Read through the data, and wherever a line holds the word "screenshot", write that line out.

=== Given information ===

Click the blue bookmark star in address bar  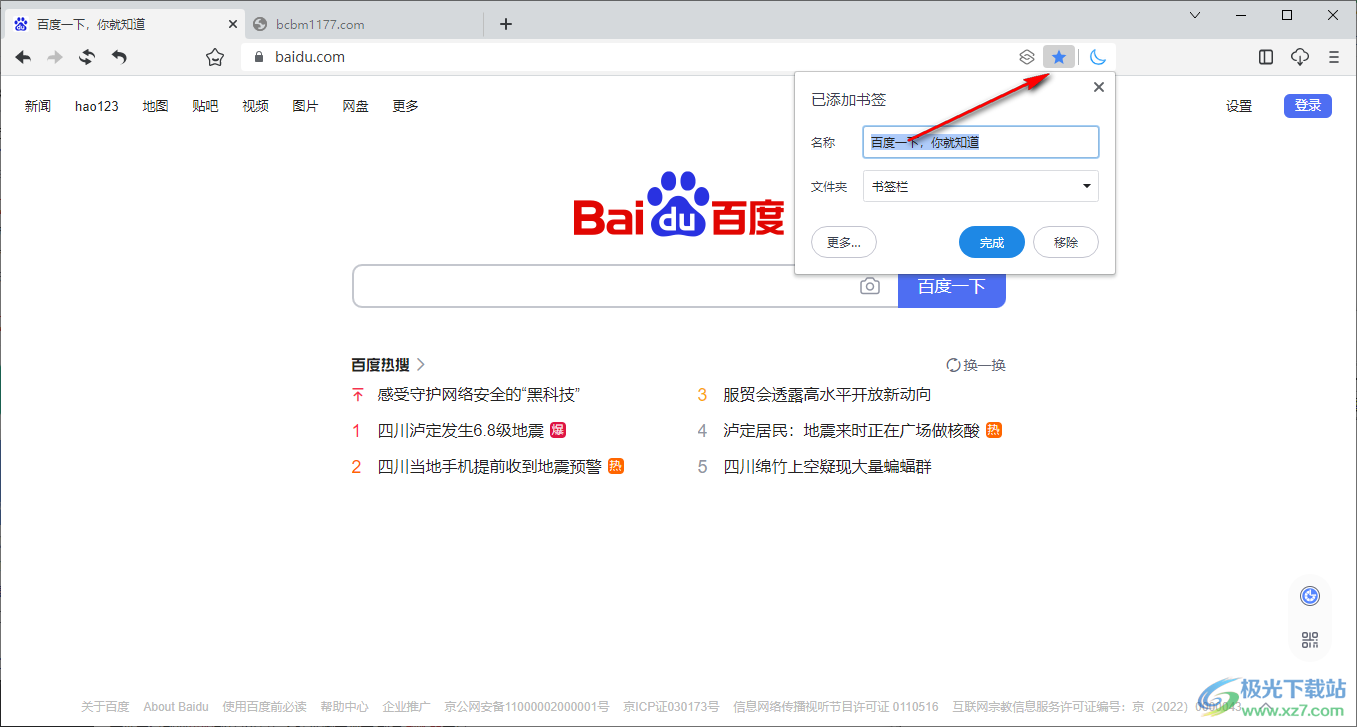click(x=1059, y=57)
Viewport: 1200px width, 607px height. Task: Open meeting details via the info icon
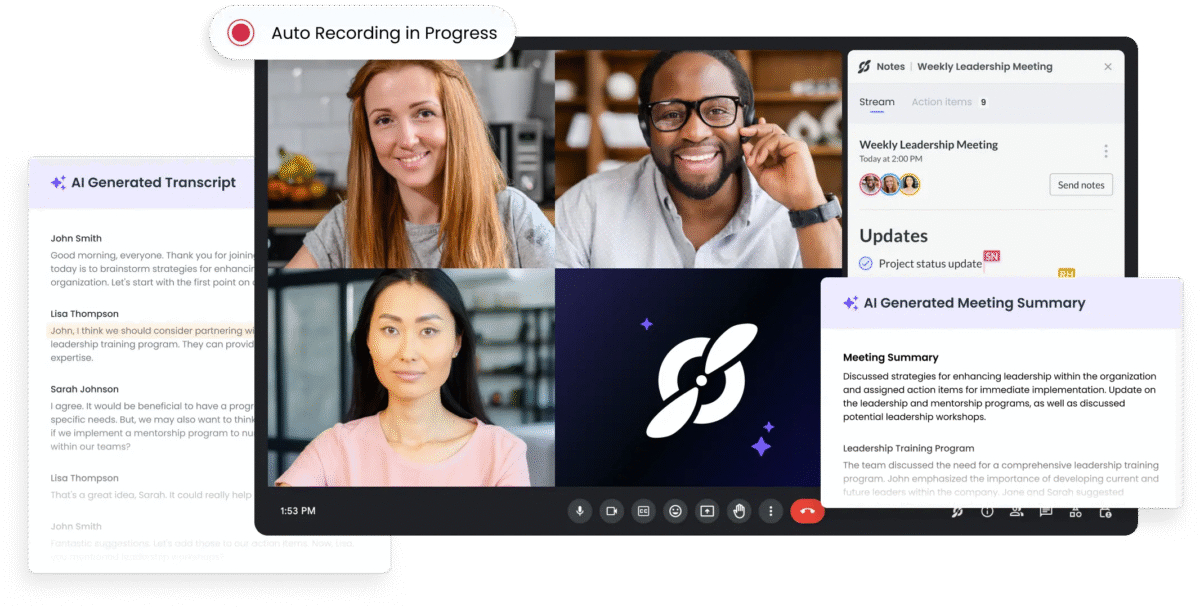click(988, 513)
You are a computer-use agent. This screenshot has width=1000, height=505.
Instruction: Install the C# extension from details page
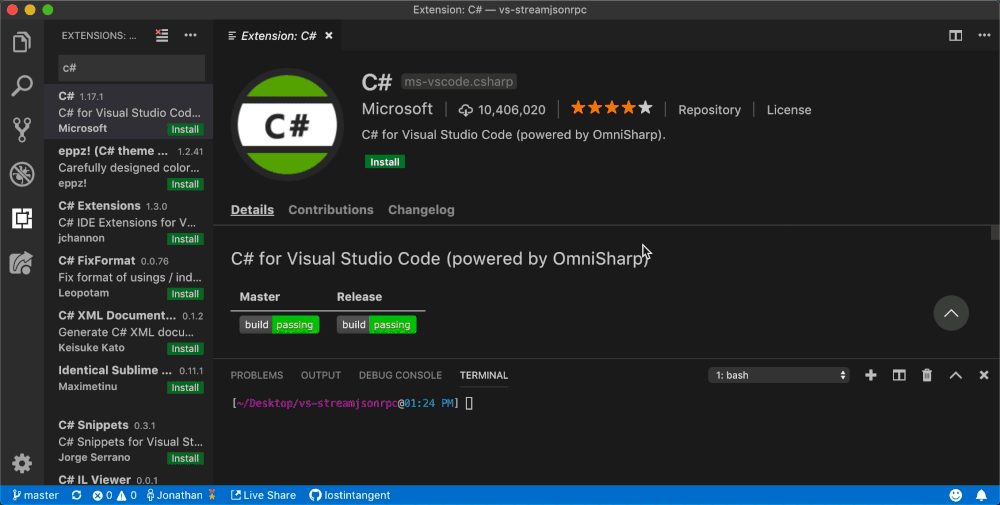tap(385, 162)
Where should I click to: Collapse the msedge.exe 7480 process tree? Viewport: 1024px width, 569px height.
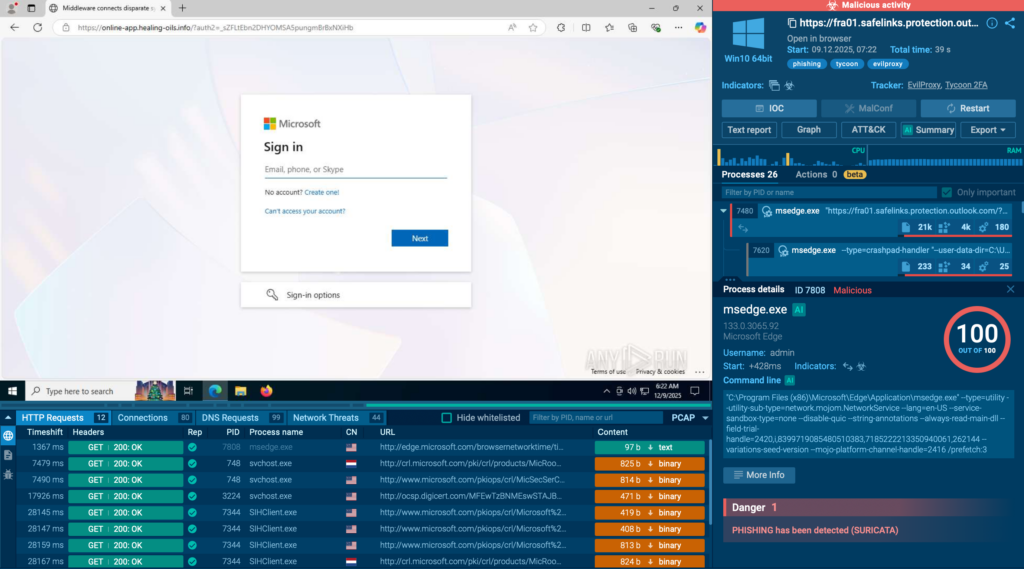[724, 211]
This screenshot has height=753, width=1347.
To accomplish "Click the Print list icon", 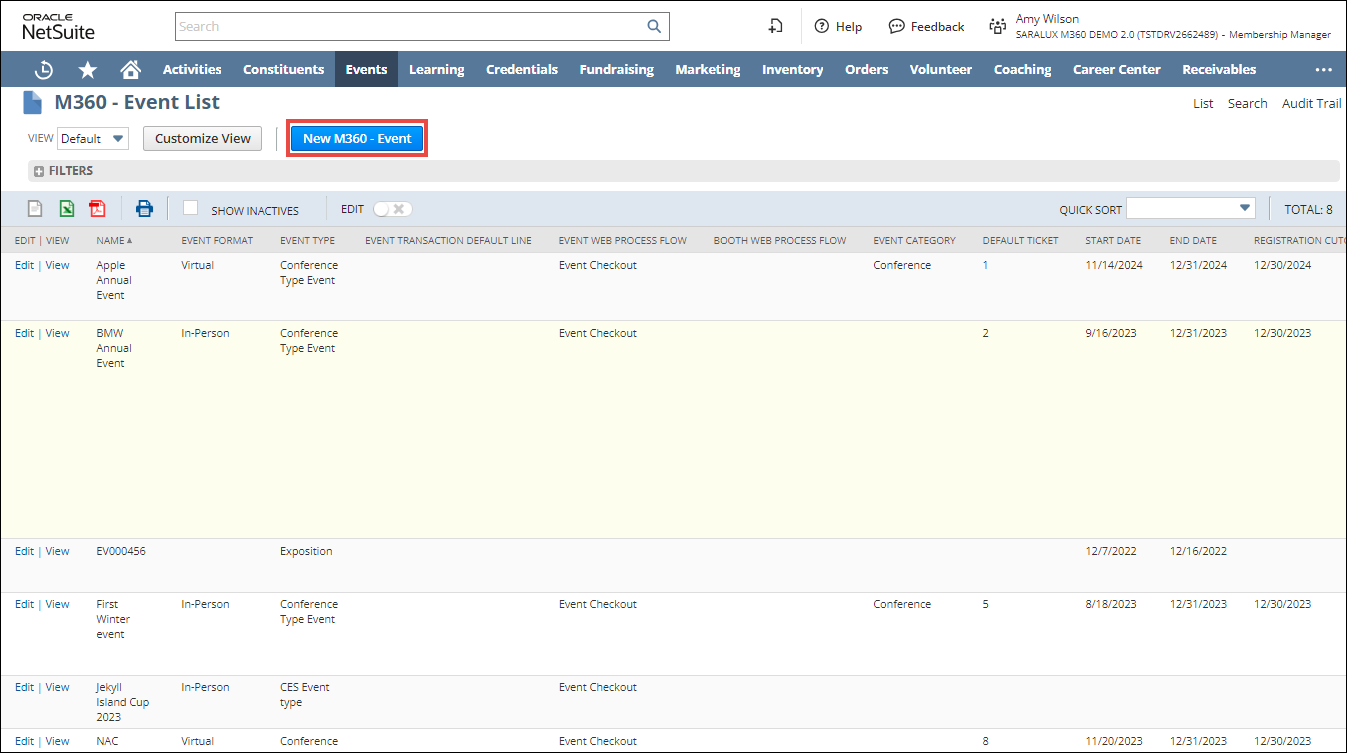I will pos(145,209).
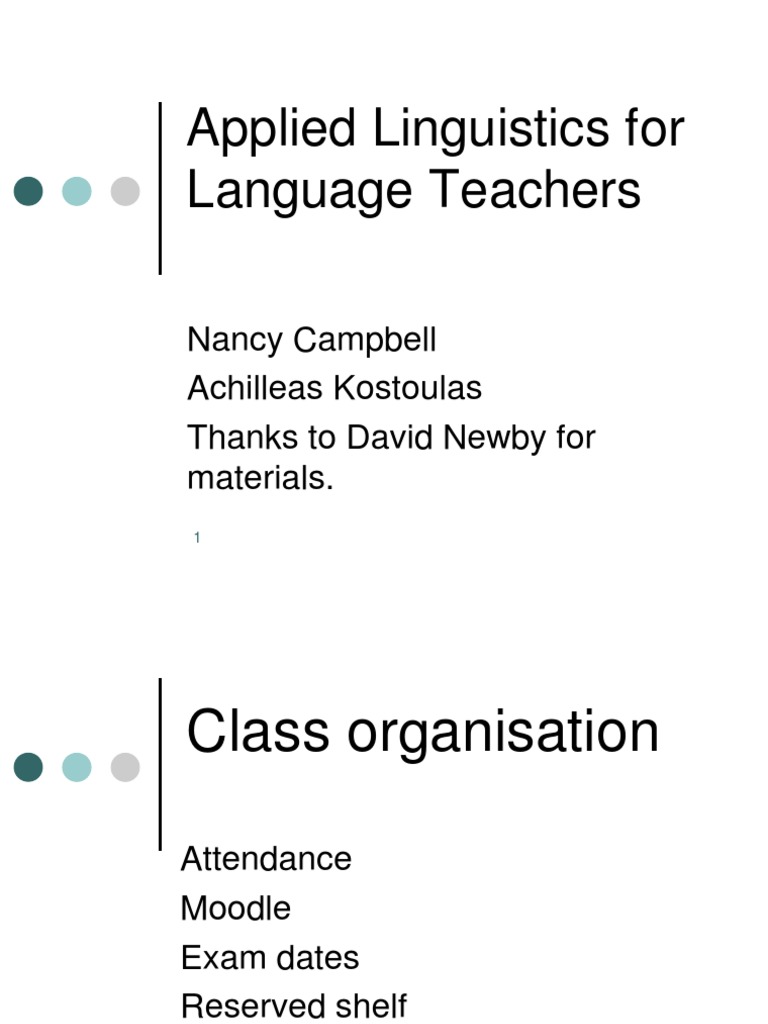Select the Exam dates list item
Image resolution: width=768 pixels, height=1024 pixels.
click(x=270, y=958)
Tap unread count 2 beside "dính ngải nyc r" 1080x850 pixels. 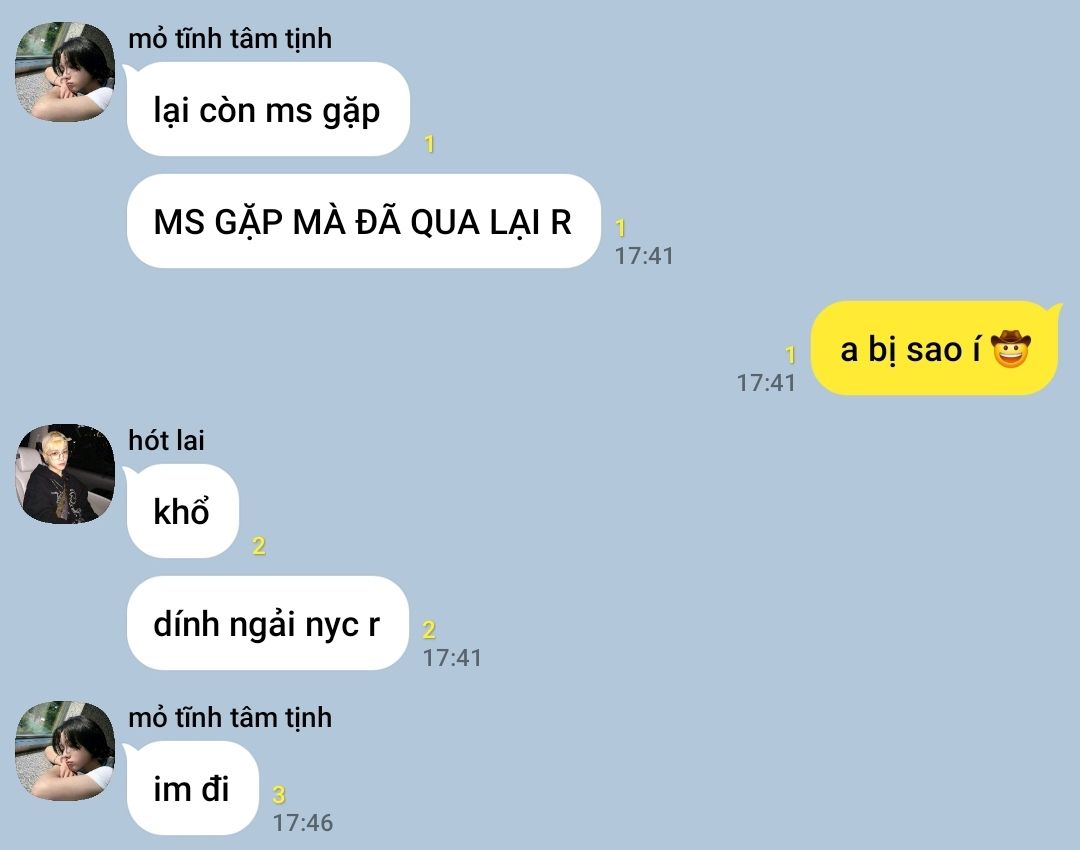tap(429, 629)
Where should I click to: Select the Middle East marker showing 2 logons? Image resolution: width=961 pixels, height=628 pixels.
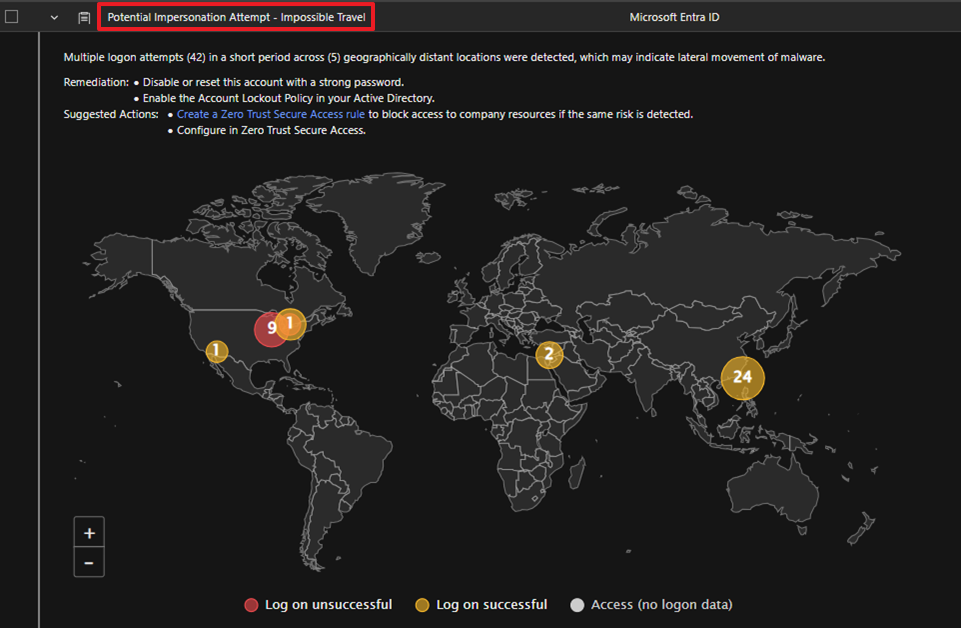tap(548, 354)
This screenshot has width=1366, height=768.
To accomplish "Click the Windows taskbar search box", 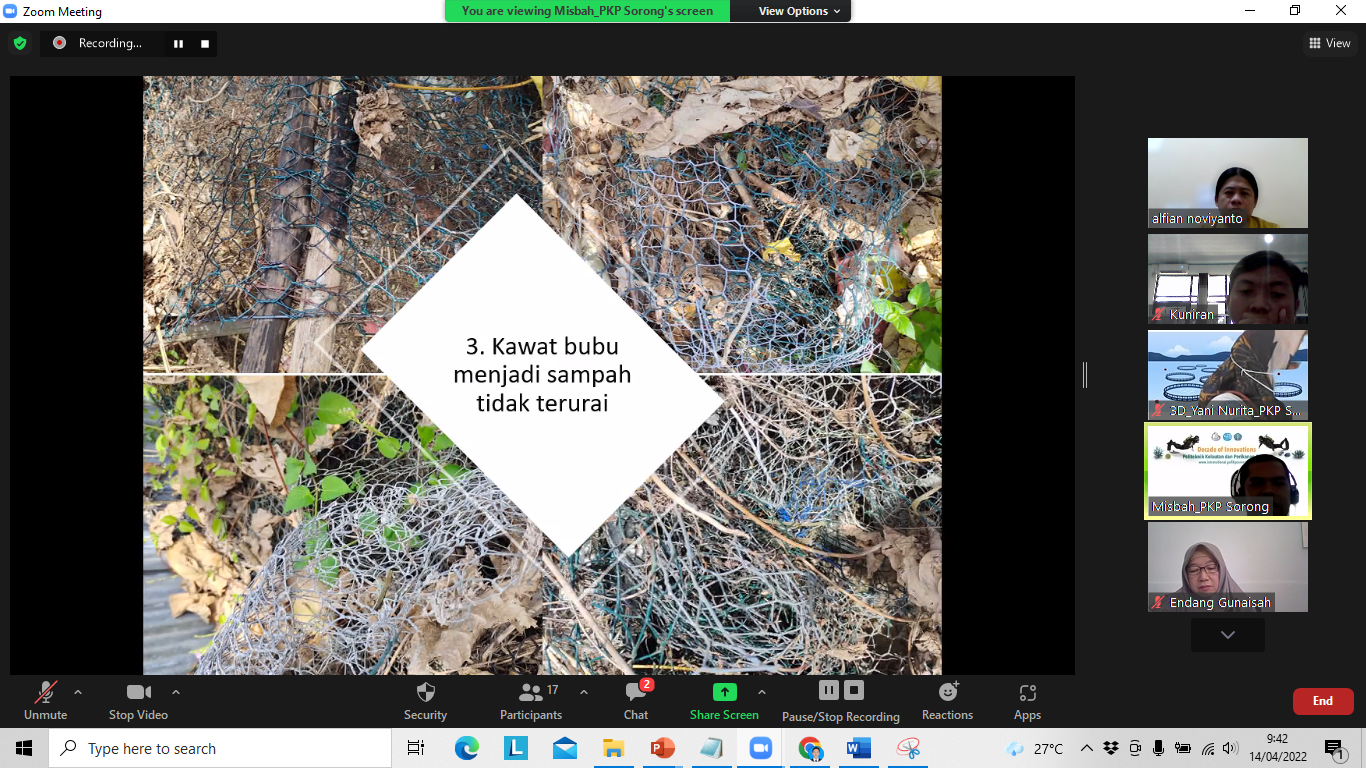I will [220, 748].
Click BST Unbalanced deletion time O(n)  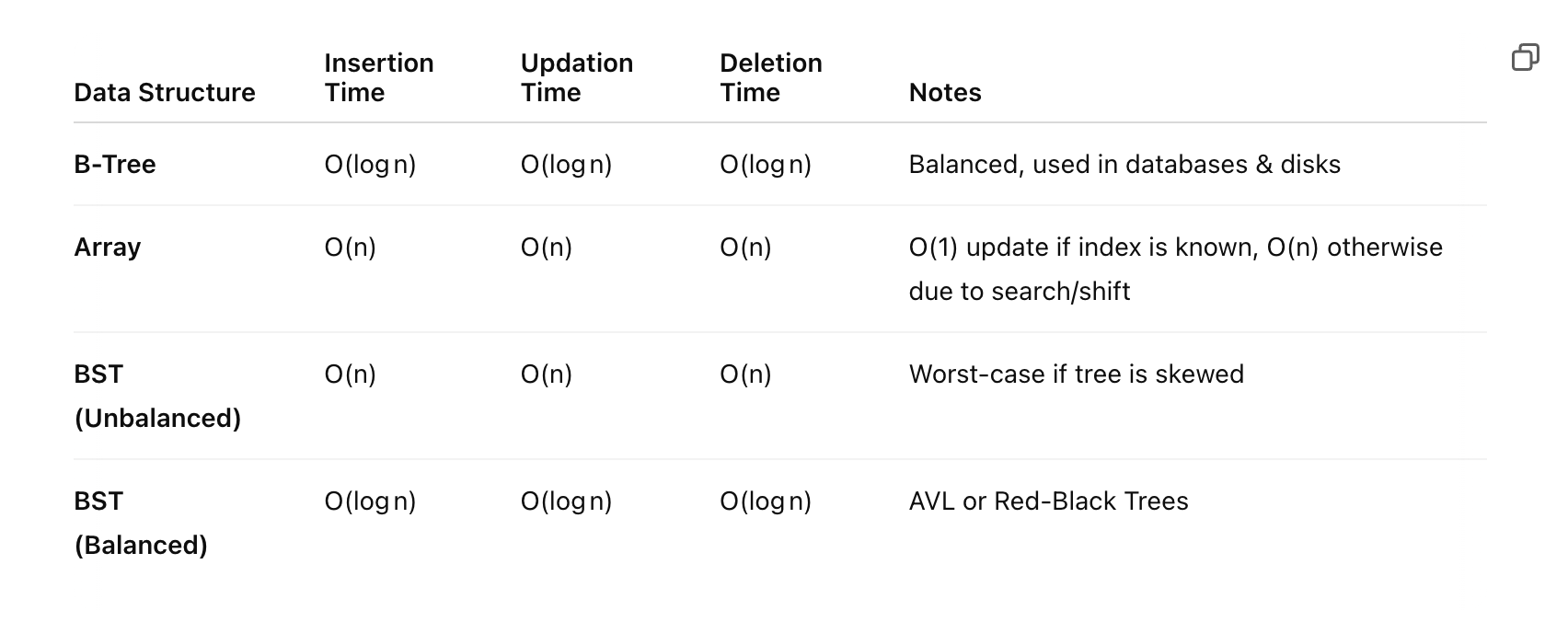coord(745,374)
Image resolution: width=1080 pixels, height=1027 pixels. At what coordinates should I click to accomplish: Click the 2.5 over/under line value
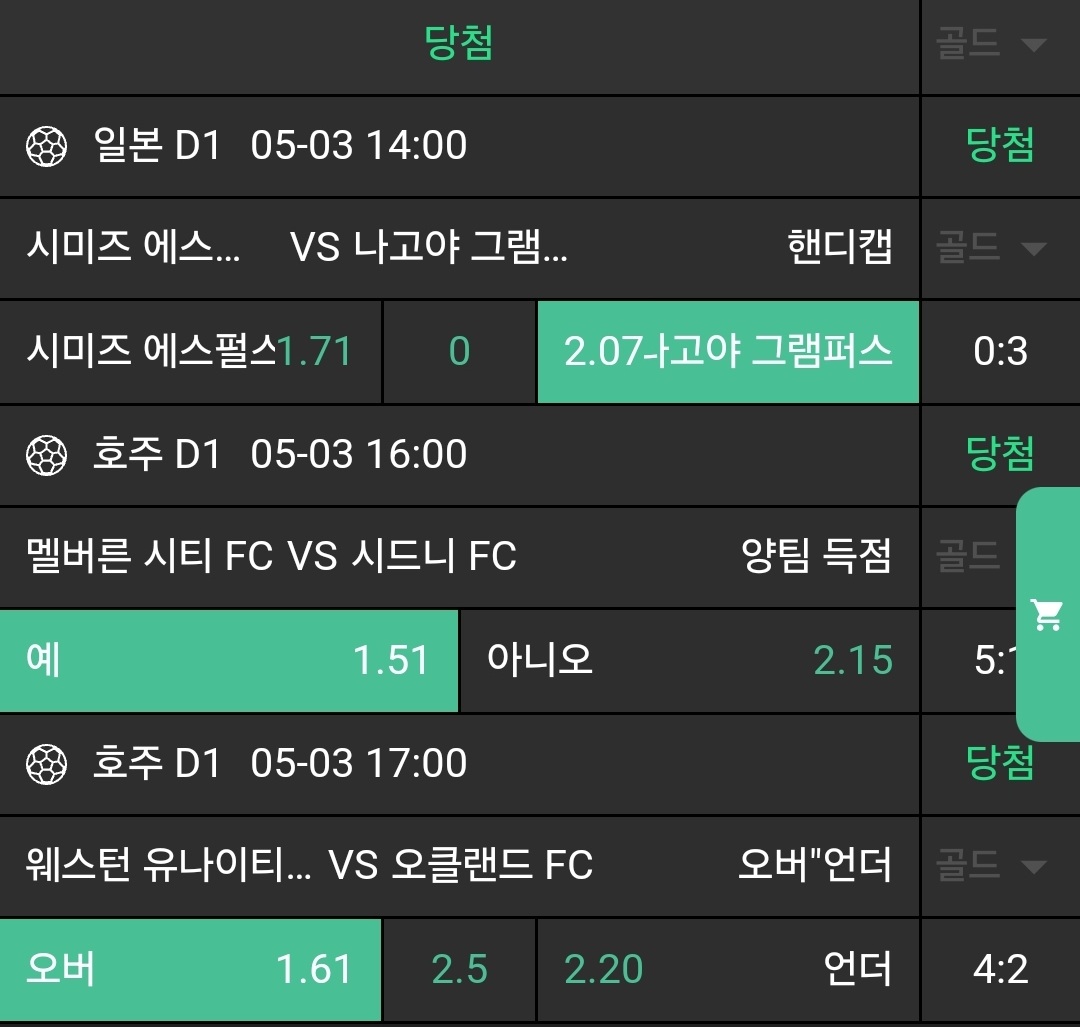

===

--- Response to the task ---
You are a computer-use agent. This screenshot has width=1000, height=505.
This screenshot has height=753, width=1347.
This screenshot has width=1366, height=768.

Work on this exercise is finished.